> **Problems to work on**:
1. Translate into Spanish this sentence from the passage on IHSS medical wait time below: "Medical wait time draws from the same total pool as your regular service hours."
2. Resume the passage on IHSS medical wait time below, picking up after its final sentence.

> **Document passage**:
<<<<
Yes — medical wait time hours count toward your authorized weekly hour limit and toward the 40-hour overtime threshold. This is different from how travel time works; travel time uses a separate authorized hour bucket. Medical wait time draws from the same total pool as your regular service hours. Plan accordingly: if you have a recipient with extensive medical needs and frequent appointments, the wait time from those appointments can consume a meaningful portion of your weekly authorized hours.

If medical wait time hours push you over 40 in a given week, those excess hours are paid at 1.5 times your hourly rate. For the full interaction between wait time, travel time, and the overtime threshold, see the IHSS overtime rules guide.

How to submit medical wait time

Medical wait time is recorded on the SOC 2262 — the timesheet form that includes sections for both travel time and medical wait time. If you are currently using SOC 2261, you need to switch to SOC 2262 for any pay period in which you have wait time to claim. Contact your county IHSS office to request SOC 2262 forms.

In ESP, there is a dedicated medical wait time entry section separate from your regular daily service hours. When submitting electronically, enter the wait time for each applicable day in that section rather than adding it to your standard daily hours total. For each wait time entry, you must document the date of the appointment, the name and location of the facility, the appointment time, and the number of hours you waited. Your recipient must review and approve these entries along with your regular service hours when they sign off on the timesheet.
>>>>
> **Recorded data**:
<<<<
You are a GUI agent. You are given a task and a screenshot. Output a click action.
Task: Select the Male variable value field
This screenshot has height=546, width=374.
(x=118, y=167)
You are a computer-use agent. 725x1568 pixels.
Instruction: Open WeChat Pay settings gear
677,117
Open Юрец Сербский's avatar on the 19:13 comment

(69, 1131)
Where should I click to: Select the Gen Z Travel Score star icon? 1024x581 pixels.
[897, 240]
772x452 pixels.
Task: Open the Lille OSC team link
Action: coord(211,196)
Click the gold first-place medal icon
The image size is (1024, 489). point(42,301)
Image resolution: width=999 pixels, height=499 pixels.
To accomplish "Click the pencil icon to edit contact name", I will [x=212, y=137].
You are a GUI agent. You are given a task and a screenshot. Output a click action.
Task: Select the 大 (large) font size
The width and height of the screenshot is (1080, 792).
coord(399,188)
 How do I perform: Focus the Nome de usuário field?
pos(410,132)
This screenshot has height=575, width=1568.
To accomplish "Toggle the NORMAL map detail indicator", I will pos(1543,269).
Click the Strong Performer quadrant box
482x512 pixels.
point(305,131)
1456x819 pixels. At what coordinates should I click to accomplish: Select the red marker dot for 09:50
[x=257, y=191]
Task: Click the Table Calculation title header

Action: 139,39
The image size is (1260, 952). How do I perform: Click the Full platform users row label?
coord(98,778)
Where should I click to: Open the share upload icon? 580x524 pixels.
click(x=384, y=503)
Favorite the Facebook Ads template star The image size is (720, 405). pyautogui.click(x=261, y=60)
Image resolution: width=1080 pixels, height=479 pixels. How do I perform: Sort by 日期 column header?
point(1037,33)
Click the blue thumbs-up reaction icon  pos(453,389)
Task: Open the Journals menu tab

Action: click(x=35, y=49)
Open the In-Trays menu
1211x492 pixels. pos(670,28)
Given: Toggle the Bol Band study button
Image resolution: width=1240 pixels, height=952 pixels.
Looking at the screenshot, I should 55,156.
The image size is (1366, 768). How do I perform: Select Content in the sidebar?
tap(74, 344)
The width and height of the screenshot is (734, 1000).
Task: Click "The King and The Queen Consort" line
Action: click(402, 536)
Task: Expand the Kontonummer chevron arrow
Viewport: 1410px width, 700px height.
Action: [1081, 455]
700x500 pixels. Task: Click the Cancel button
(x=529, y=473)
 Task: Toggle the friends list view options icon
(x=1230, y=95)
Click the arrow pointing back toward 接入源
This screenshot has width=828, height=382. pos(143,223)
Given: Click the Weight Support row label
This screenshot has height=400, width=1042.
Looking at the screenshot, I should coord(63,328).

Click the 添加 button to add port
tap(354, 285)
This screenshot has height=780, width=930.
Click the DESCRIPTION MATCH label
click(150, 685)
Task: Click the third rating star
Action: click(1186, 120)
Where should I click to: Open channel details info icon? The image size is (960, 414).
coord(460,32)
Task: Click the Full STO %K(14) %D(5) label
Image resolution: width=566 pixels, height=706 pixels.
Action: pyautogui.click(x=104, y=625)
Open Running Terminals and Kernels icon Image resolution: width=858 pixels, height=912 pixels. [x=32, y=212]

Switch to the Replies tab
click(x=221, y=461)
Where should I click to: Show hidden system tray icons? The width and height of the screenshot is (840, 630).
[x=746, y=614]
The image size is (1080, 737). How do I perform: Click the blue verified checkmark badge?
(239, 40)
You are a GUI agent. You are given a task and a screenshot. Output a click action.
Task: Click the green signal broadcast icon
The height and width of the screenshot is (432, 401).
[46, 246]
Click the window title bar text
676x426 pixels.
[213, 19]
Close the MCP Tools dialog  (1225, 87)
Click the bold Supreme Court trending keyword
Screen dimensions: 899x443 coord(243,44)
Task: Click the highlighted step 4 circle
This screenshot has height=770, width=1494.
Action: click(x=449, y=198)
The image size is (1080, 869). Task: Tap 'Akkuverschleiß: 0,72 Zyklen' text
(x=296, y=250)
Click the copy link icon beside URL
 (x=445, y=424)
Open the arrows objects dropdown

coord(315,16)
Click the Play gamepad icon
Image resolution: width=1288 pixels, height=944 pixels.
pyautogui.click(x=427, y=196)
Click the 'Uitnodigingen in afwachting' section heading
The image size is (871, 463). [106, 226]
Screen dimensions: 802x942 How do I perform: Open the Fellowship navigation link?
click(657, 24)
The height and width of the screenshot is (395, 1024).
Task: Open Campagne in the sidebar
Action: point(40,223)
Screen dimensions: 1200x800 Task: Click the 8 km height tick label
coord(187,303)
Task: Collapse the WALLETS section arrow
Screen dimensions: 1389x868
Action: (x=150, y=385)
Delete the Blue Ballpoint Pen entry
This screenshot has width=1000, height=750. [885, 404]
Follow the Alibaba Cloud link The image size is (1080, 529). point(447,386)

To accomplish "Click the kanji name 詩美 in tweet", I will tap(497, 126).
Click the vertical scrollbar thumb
>>>>
> **Results of the exercise**:
1. El tiempo de espera médica se descuenta del mismo total de horas que sus horas de servicio regulares.

2.
Common mistakes when claiming medical wait time

  • Not knowing the benefit exists: The most common mistake, and the reason we wrote this guide. Spread the word to other providers you know.
  • Claiming wait time for non-medical appointments: Wait time is specifically for medical facilities. Waiting at a pharmacy, a social services office, or a community event does not qualify.
  • Claiming wait time when medical accompaniment is not authorized: Check your recipient's authorized service list first. A denial wastes time for everyone and may flag your account.
  • Adding wait time to regular service hours instead of the dedicated section: Wait time must be entered in its own section on SOC 2262 or in the ESP medical wait time field. Adding it to regular daily hours blurs the record and may cause a discrepancy review.
  • Not documenting the appointment details: Date, facility name, appointment time, and hours waited are all required fields. Incomplete documentation causes the claim to be held pending correction.

If you are unsure whether a specific appointment qualifies, call your county IHSS office before the appointment rather than after. A 5-minute call prevents a denial and a resubmission delay.